═════ Data records

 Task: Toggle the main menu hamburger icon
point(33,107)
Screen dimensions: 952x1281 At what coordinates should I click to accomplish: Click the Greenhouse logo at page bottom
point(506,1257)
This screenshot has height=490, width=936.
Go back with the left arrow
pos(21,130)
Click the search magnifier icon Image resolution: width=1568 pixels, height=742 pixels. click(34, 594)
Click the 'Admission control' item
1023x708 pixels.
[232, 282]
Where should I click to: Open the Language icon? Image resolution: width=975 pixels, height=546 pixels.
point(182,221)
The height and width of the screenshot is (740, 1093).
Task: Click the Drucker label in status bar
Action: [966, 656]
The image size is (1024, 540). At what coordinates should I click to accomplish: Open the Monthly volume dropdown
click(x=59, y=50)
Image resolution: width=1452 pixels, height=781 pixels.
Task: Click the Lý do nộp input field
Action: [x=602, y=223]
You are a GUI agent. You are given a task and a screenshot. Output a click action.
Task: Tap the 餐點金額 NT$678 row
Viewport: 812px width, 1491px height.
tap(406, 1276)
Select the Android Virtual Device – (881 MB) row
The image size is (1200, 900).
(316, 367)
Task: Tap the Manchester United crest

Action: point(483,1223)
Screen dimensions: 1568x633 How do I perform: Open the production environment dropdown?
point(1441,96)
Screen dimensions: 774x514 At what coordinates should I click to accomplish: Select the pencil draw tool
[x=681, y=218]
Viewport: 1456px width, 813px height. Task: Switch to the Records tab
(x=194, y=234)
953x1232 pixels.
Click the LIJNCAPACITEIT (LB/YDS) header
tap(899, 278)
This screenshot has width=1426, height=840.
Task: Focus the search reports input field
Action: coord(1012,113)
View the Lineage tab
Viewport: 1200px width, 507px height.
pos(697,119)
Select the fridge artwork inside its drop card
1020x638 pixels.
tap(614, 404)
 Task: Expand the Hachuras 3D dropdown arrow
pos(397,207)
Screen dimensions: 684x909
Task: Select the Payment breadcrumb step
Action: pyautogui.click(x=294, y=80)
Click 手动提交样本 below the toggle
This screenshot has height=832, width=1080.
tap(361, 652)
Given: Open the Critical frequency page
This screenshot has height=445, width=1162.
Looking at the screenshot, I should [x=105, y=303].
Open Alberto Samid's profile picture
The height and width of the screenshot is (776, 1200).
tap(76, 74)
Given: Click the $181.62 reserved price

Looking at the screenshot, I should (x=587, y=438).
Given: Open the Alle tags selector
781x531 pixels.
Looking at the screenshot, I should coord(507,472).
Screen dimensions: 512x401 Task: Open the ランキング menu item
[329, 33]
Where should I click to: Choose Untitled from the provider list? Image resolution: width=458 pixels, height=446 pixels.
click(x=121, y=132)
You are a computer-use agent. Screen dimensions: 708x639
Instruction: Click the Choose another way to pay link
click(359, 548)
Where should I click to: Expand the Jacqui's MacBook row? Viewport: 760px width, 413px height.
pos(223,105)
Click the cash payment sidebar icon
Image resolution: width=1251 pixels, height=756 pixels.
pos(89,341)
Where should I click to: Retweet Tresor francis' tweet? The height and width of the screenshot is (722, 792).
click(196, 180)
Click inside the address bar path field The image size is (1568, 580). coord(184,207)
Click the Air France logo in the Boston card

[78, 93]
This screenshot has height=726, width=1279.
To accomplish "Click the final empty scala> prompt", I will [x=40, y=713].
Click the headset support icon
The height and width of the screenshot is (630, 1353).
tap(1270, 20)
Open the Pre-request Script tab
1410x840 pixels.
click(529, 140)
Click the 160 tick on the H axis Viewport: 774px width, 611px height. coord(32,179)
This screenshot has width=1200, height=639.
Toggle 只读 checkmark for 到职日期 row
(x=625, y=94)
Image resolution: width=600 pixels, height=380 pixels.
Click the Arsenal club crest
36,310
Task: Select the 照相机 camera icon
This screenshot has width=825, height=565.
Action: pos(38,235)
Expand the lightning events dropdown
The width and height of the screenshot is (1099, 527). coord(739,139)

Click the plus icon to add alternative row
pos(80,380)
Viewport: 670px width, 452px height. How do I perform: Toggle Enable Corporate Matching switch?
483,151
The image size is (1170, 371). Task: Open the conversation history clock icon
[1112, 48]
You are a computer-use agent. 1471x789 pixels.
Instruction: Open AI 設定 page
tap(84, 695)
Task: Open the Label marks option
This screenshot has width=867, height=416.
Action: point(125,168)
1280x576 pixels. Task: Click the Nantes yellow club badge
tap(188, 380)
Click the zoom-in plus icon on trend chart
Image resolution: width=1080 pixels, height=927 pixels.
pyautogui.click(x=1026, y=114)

══════════

What the exercise asks:
Rewrite the entries with every "magnifier" changed to "magnifying glass", keeping all other text the same.

Exercise result:
 Task: Toggle the main menu hamburger icon
point(33,107)
Screen dimensions: 952x1281 At what coordinates should I click to accomplish: Click the Greenhouse logo at page bottom
point(506,1257)
This screenshot has height=490, width=936.
Go back with the left arrow
pos(21,130)
Click the search magnifying glass icon Image resolution: width=1568 pixels, height=742 pixels. click(34, 594)
Click the 'Admission control' item
1023x708 pixels.
[232, 282]
Where should I click to: Open the Language icon? Image resolution: width=975 pixels, height=546 pixels.
point(182,221)
The height and width of the screenshot is (740, 1093).
Task: Click the Drucker label in status bar
Action: [966, 656]
The image size is (1024, 540). At what coordinates should I click to accomplish: Open the Monthly volume dropdown
click(x=59, y=50)
Image resolution: width=1452 pixels, height=781 pixels.
Task: Click the Lý do nộp input field
Action: [x=602, y=223]
You are a GUI agent. You are given a task and a screenshot. Output a click action.
Task: Tap the 餐點金額 NT$678 row
Viewport: 812px width, 1491px height.
tap(406, 1276)
Select the Android Virtual Device – (881 MB) row
The image size is (1200, 900).
(316, 367)
Task: Tap the Manchester United crest

Action: point(483,1223)
Screen dimensions: 1568x633 How do I perform: Open the production environment dropdown?
point(1441,96)
Screen dimensions: 774x514 At what coordinates should I click to accomplish: Select the pencil draw tool
[x=681, y=218]
Viewport: 1456px width, 813px height. Task: Switch to the Records tab
(x=194, y=234)
953x1232 pixels.
Click the LIJNCAPACITEIT (LB/YDS) header
tap(899, 278)
This screenshot has width=1426, height=840.
Task: Focus the search reports input field
Action: coord(1012,113)
View the Lineage tab
Viewport: 1200px width, 507px height.
pos(697,119)
Select the fridge artwork inside its drop card
1020x638 pixels.
tap(614, 404)
 Task: Expand the Hachuras 3D dropdown arrow
pos(397,207)
Screen dimensions: 684x909
Task: Select the Payment breadcrumb step
Action: pyautogui.click(x=294, y=80)
Click 手动提交样本 below the toggle
This screenshot has height=832, width=1080.
tap(361, 652)
Given: Open the Critical frequency page
This screenshot has height=445, width=1162.
Looking at the screenshot, I should [x=105, y=303].
Open Alberto Samid's profile picture
The height and width of the screenshot is (776, 1200).
tap(76, 74)
Given: Click the $181.62 reserved price

Looking at the screenshot, I should (x=587, y=438).
Given: Open the Alle tags selector
781x531 pixels.
Looking at the screenshot, I should coord(507,472).
Screen dimensions: 512x401 Task: Open the ランキング menu item
[329, 33]
Where should I click to: Choose Untitled from the provider list? Image resolution: width=458 pixels, height=446 pixels.
click(x=121, y=132)
You are a computer-use agent. Screen dimensions: 708x639
Instruction: Click the Choose another way to pay link
click(359, 548)
Where should I click to: Expand the Jacqui's MacBook row? Viewport: 760px width, 413px height.
pos(223,105)
Click the cash payment sidebar icon
Image resolution: width=1251 pixels, height=756 pixels.
pos(89,341)
Where should I click to: Retweet Tresor francis' tweet? The height and width of the screenshot is (722, 792).
click(196, 180)
Click inside the address bar path field The image size is (1568, 580). coord(184,207)
Click the Air France logo in the Boston card

[78, 93]
This screenshot has height=726, width=1279.
To accomplish "Click the final empty scala> prompt", I will [x=40, y=713].
Click the headset support icon
The height and width of the screenshot is (630, 1353).
tap(1270, 20)
Open the Pre-request Script tab
1410x840 pixels.
click(529, 140)
Click the 160 tick on the H axis Viewport: 774px width, 611px height. coord(32,179)
This screenshot has width=1200, height=639.
Toggle 只读 checkmark for 到职日期 row
(x=625, y=94)
Image resolution: width=600 pixels, height=380 pixels.
Click the Arsenal club crest
36,310
Task: Select the 照相机 camera icon
This screenshot has width=825, height=565.
Action: pos(38,235)
Expand the lightning events dropdown
The width and height of the screenshot is (1099, 527). coord(739,139)

Click the plus icon to add alternative row
pos(80,380)
Viewport: 670px width, 452px height. How do I perform: Toggle Enable Corporate Matching switch?
483,151
The image size is (1170, 371). Task: Open the conversation history clock icon
[1112, 48]
You are a computer-use agent. 1471x789 pixels.
Instruction: Open AI 設定 page
tap(84, 695)
Task: Open the Label marks option
This screenshot has width=867, height=416.
Action: point(125,168)
1280x576 pixels. Task: Click the Nantes yellow club badge
tap(188, 380)
Click the zoom-in plus icon on trend chart
Image resolution: width=1080 pixels, height=927 pixels.
pyautogui.click(x=1026, y=114)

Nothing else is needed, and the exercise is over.